In 1978, literary scholar Susan Wittig paused to take stock of accomplishments in computing for her field. Quoting Masterman via an article promoting content analysis for literary study (Ellis and Favat), Wittig argued that Masterman’s call for more than spadework had come to naught. Although the computer “has added immeasurably to the ability of literary analysis to perform better and more efficiently the same tasks that they have performed for many years” (her emphasis), Wittig wrote, it has not “enlarged our range of vision or radically changed for us the shape of the universe of esthetic discourse” (211). The problem she identified was not the machinery; as Thomas Rommel has pointed out, the basic technical requirements for making a real difference had been met at least a decade before Wittig wrote (93). The problem she identified was the “limited conceptual framework” of the then dominant but ageing literary-critical theory, New Criticism, which along with structuralist-formalist grammar held, “first, the notion that the text is a linear entity; second, the idea that the text is a one-time, completed work, firmly confined to its graphic representation, the printed page; and third, the belief that the text is autonomously independent of any other entity, that it is meaningful in and of itself” (Wittig, 211–12). The force of these theoretical assumptions was to foreshorten the horizon of possibilities to what computers could then most easily do.
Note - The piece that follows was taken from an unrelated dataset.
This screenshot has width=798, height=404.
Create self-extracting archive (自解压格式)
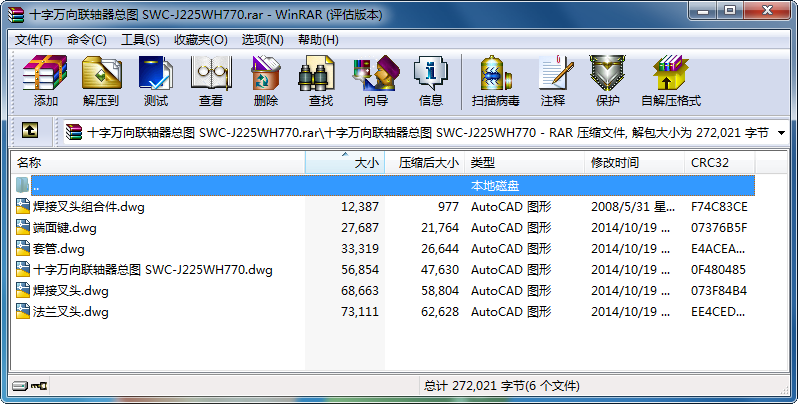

A dozen years earlier, literary scholar Louis Milic, also noting the great assistance provided to the old ways, had bemoaned the failing that Masterman indicated and that, we might say, lies behind the problem Wittig complained of: “Satisfaction with such limited objectives denotes a real shortage of imagination among us. We are still not thinking of the computer as anything but a myriad of clerks or assistants in one convenient console. Most of the results …could have been accomplished with the available means of half a century ago. We do not yet understand the true nature of the computer. And we have not yet begun to think in ways appropriate to the nature of this machine” (4). Fourteen years later, the situation had still not changed much. Summing up his experience and observations in research that had begun almost two decades earlier, Father Roberto Busa wrote with evident impatience (evincing the prevalence of the error) that the computer was not primarily a labor-saving device to be used to free scholars from drudgery but a means to illumine ignorance by provoking us to reconsider what we think we know (Busa, “The Annals of Humanities Computing”). Four years before that in “Why Can a Computer Do So Little?” he had surveyed the “explosion” of activities in “processing non-numerical, literary information” during the previous quarter century but noted the “rather poor performance” of computing as then conceived (1). Like Wittig and much like Jerome McGann at the beginning of the twenty-first century, Busa argued that this disappointing performance pointed to our ignorance of the focal subject—in this case, language: “what is in our mouth at every moment, the mysterious world of our words” (“Why Can a Computer Do So Little?,” 3). Back to the theoretical drawing board (which was by then already filling up with very different ideas).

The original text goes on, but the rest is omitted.